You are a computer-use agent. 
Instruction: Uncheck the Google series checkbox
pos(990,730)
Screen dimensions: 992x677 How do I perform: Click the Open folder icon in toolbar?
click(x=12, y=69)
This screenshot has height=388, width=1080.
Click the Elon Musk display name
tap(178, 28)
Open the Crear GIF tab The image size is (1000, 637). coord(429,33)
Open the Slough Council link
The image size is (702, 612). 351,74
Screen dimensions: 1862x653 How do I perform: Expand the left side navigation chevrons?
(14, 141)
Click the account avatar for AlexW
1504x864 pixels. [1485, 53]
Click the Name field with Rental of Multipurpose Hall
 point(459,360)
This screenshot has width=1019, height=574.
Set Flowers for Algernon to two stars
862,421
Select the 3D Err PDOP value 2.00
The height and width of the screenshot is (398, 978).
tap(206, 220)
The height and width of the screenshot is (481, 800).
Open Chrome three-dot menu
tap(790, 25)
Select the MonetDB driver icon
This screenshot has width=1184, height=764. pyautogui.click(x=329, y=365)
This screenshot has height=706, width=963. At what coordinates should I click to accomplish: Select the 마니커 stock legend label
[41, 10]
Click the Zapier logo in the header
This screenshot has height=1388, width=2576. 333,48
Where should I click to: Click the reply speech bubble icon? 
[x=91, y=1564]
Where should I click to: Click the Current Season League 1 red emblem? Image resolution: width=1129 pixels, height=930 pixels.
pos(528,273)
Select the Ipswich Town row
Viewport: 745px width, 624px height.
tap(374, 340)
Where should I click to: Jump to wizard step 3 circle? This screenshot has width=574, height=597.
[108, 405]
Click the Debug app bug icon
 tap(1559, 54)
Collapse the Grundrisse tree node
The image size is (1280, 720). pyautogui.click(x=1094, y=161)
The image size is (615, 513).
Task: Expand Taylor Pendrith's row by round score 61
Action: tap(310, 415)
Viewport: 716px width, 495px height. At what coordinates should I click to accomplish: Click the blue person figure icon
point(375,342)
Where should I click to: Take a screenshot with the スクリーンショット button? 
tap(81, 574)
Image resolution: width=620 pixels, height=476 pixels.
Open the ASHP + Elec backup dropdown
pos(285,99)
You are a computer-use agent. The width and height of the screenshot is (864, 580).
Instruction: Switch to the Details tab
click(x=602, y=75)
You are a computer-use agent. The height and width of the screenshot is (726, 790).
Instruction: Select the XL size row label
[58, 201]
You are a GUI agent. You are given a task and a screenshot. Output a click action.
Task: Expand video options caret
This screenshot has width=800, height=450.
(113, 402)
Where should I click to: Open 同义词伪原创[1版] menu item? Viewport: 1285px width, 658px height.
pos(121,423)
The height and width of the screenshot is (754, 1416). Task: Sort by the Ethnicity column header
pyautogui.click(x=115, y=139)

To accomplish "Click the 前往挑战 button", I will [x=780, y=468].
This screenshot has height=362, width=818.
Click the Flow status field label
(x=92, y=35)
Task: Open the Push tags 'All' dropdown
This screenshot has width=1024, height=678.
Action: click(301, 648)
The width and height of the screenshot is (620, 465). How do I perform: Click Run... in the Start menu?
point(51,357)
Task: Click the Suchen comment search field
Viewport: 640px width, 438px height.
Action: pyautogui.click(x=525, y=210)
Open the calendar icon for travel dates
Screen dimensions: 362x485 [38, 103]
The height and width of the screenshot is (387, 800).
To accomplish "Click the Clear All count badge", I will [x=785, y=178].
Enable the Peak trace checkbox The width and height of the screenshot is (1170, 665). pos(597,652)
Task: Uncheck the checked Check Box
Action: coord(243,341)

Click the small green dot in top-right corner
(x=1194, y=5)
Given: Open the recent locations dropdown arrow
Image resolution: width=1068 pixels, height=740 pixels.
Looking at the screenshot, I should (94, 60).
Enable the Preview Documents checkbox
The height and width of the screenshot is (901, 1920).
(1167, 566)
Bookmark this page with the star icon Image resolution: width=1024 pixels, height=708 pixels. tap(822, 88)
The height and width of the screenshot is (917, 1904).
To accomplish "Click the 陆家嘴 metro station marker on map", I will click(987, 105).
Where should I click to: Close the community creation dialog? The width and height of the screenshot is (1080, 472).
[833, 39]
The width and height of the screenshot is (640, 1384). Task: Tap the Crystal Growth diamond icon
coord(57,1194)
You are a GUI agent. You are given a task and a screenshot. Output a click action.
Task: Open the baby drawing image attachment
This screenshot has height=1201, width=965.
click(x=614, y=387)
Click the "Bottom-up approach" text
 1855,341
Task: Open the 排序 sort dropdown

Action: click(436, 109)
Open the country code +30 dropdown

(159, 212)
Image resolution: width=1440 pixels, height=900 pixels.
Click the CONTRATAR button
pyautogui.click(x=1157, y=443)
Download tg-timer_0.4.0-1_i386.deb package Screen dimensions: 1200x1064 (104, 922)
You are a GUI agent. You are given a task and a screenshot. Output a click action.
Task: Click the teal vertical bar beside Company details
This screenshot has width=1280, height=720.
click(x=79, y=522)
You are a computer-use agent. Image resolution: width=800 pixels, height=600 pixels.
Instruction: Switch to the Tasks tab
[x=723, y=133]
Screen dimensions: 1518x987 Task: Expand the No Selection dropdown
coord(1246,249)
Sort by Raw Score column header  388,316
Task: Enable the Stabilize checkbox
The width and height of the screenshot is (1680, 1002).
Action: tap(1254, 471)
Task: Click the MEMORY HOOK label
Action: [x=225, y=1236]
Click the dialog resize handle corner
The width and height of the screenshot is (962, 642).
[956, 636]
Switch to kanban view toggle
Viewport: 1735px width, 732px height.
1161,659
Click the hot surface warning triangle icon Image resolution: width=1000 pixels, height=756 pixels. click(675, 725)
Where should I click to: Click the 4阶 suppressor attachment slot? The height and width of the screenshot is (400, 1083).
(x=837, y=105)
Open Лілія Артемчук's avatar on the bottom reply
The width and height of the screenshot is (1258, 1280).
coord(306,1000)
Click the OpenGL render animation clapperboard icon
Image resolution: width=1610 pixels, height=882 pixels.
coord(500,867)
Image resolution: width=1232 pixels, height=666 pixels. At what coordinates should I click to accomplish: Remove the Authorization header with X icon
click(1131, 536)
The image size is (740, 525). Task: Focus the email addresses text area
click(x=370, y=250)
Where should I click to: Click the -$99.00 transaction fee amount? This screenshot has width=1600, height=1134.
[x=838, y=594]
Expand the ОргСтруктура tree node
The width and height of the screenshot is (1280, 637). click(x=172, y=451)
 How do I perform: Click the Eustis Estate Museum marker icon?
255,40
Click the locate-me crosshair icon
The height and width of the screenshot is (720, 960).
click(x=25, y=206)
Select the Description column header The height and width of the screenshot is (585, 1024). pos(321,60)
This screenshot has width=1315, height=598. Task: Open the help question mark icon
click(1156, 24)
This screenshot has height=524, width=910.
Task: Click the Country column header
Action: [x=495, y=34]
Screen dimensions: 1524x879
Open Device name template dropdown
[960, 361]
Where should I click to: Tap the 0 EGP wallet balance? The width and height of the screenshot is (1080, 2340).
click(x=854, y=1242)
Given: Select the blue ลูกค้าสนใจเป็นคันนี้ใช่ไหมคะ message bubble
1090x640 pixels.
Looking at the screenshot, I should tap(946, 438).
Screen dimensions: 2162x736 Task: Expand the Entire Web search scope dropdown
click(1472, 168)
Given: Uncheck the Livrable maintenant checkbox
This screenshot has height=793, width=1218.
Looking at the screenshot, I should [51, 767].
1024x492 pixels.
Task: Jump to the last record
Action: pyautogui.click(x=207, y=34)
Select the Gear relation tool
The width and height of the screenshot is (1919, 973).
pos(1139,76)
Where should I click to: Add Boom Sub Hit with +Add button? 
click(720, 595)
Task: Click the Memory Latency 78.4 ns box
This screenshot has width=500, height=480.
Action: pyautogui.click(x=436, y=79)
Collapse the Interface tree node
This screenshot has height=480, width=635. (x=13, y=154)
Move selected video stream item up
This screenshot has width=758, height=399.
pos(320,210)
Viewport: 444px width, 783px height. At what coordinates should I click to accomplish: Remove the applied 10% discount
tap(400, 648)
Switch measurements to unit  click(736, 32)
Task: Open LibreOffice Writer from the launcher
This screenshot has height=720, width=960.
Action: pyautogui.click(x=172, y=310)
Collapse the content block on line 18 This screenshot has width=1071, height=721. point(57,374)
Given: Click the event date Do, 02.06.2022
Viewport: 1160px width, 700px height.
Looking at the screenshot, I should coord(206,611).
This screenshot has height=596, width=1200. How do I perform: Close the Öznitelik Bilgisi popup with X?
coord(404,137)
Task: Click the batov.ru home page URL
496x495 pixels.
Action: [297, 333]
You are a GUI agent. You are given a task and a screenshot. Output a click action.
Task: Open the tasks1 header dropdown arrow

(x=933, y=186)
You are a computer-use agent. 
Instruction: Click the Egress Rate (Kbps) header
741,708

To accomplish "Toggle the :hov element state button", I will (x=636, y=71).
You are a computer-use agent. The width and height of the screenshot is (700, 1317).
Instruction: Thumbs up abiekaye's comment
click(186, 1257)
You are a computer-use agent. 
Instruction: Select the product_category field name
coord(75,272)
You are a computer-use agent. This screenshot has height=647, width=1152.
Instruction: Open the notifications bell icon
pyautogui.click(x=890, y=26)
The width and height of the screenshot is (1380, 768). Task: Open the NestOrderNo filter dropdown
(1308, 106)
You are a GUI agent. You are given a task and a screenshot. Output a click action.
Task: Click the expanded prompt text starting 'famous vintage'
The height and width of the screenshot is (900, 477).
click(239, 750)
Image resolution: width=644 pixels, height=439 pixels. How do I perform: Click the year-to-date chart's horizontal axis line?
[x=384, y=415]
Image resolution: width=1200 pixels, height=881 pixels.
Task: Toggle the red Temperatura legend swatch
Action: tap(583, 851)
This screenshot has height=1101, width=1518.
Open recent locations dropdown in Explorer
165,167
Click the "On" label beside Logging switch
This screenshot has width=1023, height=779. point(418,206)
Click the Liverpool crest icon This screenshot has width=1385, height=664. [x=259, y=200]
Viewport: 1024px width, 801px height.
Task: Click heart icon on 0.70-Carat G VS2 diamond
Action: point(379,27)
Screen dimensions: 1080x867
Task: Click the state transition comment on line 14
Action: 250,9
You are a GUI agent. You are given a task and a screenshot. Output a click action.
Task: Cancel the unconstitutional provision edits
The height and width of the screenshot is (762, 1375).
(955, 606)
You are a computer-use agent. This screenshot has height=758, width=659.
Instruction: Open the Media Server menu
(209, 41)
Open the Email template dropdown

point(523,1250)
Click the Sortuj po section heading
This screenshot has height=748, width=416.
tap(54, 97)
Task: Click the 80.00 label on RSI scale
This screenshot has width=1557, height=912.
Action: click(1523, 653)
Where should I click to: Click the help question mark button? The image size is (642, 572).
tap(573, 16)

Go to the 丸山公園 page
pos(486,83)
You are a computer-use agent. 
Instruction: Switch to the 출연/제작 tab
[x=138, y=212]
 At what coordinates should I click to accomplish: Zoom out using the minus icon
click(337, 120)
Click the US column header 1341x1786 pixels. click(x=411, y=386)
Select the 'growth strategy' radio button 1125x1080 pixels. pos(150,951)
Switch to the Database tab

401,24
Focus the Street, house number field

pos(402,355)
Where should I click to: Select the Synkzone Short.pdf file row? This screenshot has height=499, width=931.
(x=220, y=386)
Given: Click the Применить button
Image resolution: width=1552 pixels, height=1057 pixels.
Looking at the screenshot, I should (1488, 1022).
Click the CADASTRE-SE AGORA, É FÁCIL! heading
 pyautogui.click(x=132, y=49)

================================

* _Problem description_
Could you give again exactly the lines from the line containing "Image resolution: width=1552" through the final line of the data above, and no others?

* _Result of the task_
Image resolution: width=1552 pixels, height=1057 pixels.
Looking at the screenshot, I should (1488, 1022).
Click the CADASTRE-SE AGORA, É FÁCIL! heading
 pyautogui.click(x=132, y=49)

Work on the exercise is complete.